What needs to be done: Once the line holding "Screen dimensions: 1733x910" is found in the listing below, write it out and each later line exactly, up to and including the one holding "The height and width of the screenshot is (293, 411).".

>>>

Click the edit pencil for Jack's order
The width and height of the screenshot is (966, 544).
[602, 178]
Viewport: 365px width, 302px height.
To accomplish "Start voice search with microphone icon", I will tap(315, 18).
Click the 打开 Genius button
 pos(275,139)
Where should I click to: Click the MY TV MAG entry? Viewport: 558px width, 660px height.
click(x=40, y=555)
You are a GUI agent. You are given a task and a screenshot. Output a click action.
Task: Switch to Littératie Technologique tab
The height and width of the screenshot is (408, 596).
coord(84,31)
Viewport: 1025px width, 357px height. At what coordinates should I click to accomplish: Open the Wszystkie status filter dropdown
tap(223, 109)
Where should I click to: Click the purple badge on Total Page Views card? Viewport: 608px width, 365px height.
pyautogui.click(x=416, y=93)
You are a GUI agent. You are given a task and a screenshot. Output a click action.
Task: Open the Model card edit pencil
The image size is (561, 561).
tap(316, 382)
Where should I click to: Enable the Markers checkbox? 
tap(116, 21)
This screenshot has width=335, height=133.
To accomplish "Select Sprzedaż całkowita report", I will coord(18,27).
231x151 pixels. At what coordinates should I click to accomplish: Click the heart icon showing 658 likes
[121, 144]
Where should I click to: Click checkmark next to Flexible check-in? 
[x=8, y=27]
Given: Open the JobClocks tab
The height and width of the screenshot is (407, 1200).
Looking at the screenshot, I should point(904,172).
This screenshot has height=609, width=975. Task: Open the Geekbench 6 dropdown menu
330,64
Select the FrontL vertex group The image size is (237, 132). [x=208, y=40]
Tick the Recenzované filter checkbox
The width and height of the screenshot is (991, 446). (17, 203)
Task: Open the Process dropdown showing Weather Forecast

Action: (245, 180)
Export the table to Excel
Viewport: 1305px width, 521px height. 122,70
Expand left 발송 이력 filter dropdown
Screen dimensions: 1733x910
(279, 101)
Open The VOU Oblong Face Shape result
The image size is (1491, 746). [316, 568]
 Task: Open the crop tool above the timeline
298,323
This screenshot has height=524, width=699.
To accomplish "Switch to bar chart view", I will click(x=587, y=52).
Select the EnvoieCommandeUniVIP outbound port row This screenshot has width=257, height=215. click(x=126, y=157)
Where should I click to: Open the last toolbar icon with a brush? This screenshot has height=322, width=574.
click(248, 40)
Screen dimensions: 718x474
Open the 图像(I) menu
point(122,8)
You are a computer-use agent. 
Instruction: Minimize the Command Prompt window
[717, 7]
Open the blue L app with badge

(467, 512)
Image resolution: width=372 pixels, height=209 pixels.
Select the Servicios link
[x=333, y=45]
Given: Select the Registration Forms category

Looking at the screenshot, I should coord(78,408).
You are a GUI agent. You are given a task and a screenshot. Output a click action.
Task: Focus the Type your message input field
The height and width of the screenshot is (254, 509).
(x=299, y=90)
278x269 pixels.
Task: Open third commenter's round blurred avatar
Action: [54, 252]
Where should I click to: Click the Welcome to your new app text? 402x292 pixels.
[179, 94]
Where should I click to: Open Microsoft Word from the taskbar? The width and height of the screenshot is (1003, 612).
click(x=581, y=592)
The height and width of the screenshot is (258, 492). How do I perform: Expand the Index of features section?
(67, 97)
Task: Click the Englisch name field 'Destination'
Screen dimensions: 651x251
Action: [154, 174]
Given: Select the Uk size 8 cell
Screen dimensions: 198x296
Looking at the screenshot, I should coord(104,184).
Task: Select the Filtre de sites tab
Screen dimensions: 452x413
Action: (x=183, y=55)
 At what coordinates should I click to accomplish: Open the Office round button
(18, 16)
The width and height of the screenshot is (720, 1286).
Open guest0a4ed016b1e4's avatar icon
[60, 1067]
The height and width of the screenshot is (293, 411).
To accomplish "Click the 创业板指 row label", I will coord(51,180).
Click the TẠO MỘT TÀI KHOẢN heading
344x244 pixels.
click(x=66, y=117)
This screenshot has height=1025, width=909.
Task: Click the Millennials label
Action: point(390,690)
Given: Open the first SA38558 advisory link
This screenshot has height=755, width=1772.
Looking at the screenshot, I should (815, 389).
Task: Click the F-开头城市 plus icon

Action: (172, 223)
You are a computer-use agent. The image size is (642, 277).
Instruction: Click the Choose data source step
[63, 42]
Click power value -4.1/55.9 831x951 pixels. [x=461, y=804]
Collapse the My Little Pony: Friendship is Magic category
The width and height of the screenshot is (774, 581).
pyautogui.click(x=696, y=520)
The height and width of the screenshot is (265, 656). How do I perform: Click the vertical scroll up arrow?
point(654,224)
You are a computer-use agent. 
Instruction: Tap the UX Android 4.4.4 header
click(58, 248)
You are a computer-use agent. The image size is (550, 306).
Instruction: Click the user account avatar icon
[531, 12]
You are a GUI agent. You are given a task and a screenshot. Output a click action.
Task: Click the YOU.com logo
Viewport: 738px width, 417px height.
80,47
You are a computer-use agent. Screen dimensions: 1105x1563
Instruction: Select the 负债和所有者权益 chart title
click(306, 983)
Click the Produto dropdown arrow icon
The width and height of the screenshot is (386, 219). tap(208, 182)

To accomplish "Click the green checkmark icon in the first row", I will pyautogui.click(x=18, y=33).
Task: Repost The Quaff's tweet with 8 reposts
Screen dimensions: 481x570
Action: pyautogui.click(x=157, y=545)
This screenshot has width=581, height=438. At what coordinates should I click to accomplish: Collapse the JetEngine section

<<<

Output for this exercise:
Screen dimensions: 1733x910
(279, 101)
Open The VOU Oblong Face Shape result
The image size is (1491, 746). [316, 568]
 Task: Open the crop tool above the timeline
298,323
This screenshot has height=524, width=699.
To accomplish "Switch to bar chart view", I will click(x=587, y=52).
Select the EnvoieCommandeUniVIP outbound port row This screenshot has width=257, height=215. click(x=126, y=157)
Where should I click to: Open the last toolbar icon with a brush? This screenshot has height=322, width=574.
click(248, 40)
Screen dimensions: 718x474
Open the 图像(I) menu
point(122,8)
You are a computer-use agent. 
Instruction: Minimize the Command Prompt window
[717, 7]
Open the blue L app with badge

(467, 512)
Image resolution: width=372 pixels, height=209 pixels.
Select the Servicios link
[x=333, y=45]
Given: Select the Registration Forms category

Looking at the screenshot, I should coord(78,408).
You are a GUI agent. You are given a task and a screenshot. Output a click action.
Task: Focus the Type your message input field
The height and width of the screenshot is (254, 509).
(x=299, y=90)
278x269 pixels.
Task: Open third commenter's round blurred avatar
Action: [54, 252]
Where should I click to: Click the Welcome to your new app text? 402x292 pixels.
[179, 94]
Where should I click to: Open Microsoft Word from the taskbar? The width and height of the screenshot is (1003, 612).
click(x=581, y=592)
The height and width of the screenshot is (258, 492). How do I perform: Expand the Index of features section?
(67, 97)
Task: Click the Englisch name field 'Destination'
Screen dimensions: 651x251
Action: [154, 174]
Given: Select the Uk size 8 cell
Screen dimensions: 198x296
Looking at the screenshot, I should coord(104,184).
Task: Select the Filtre de sites tab
Screen dimensions: 452x413
Action: (x=183, y=55)
 At what coordinates should I click to accomplish: Open the Office round button
(18, 16)
The width and height of the screenshot is (720, 1286).
Open guest0a4ed016b1e4's avatar icon
[60, 1067]
The height and width of the screenshot is (293, 411).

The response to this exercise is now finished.